男の子は現在も意識が戻っておらず、家族が24時間体制で看護を続けています。
二度と同じことが起きないように。両親の思いを取材しました。
カメラに向かって、離乳食を食べる男の子。当時生後7カ月の康至くんです。
この日から1年1か月。康至くんは、自力で動くことも、声を出すこともできません。
両親:
「本当に今まで当たり前にしてきたことが全く当たり前ではない…」
一年前のあの日、康至くんと家族の生活は一変しました。
(去年5月20日 会見)
新居浜社会福祉事業協会 藤田康 理事長代理:
「大変申し訳なく思っております。この場を借りてお詫びさせていただきます。申し訳ありませんでした」
去年5月16日、「新居浜上部のぞみ保育園」でならし保育中だった康至くんが、給食のリンゴを食べた直後に呼吸困難となり、心肺停止の状態で病院に搬送されました。
両親:
「意識が戻らないですという話をされて、もう挿管もされていて呼吸器は付いている状態だったので、機械と一緒に呼吸しているという感じで」
入園して5日目に起きた出来事でした。
両親:
「僕ら夫婦は完全に180度、康至もですし、人生が変わったといっても二言ではないくらい生活感は変わった」
事故から2週間後、県と新居浜市が、保育園に当時の状況や管理体制などについて調査した結果、康至くんに提供していたのは長さおよそ7ミリ、厚さが3ミリの生のリンゴ。

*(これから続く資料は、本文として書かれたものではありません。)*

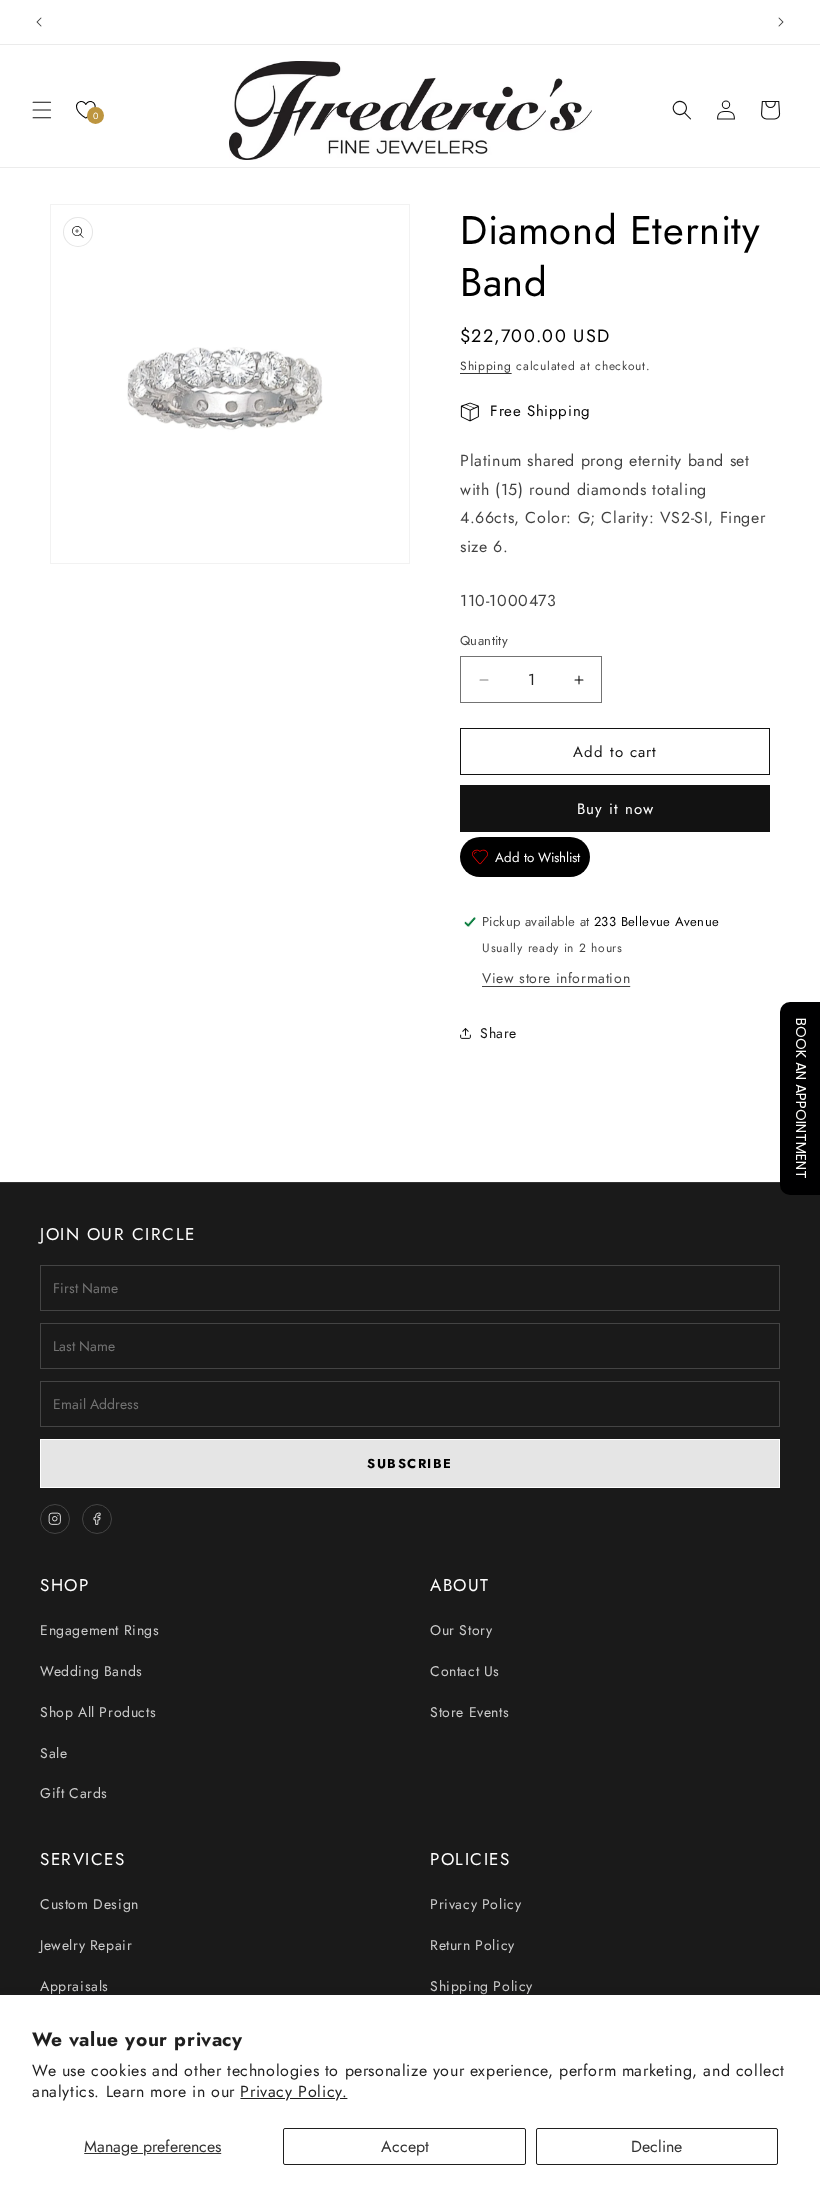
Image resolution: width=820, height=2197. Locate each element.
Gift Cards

国のガイドラインでは「リンゴは離乳食完了期までは加熱して提供する」と示されています。
両親:
「(入園時に)ドロドロしか食べていないですと話していたのに、それが園の中に浸透していなかった」
今年3月、新居浜市の第三者委員会は事故原因や再発防止についての報告書を市長に提出しました。その報告書には…
“0歳児に生の刻みリンゴが提供されていたことを園長や主任保育士は把握していなかった”
“意識がない場合は胸骨圧迫を行うという窒息事故発生時のマニュアル通りの対応ではなかった”
“離乳食の提供方法や誤嚥リスクの認識不足など複数の問題点が重なった結果、事故につながった”と結論付けました。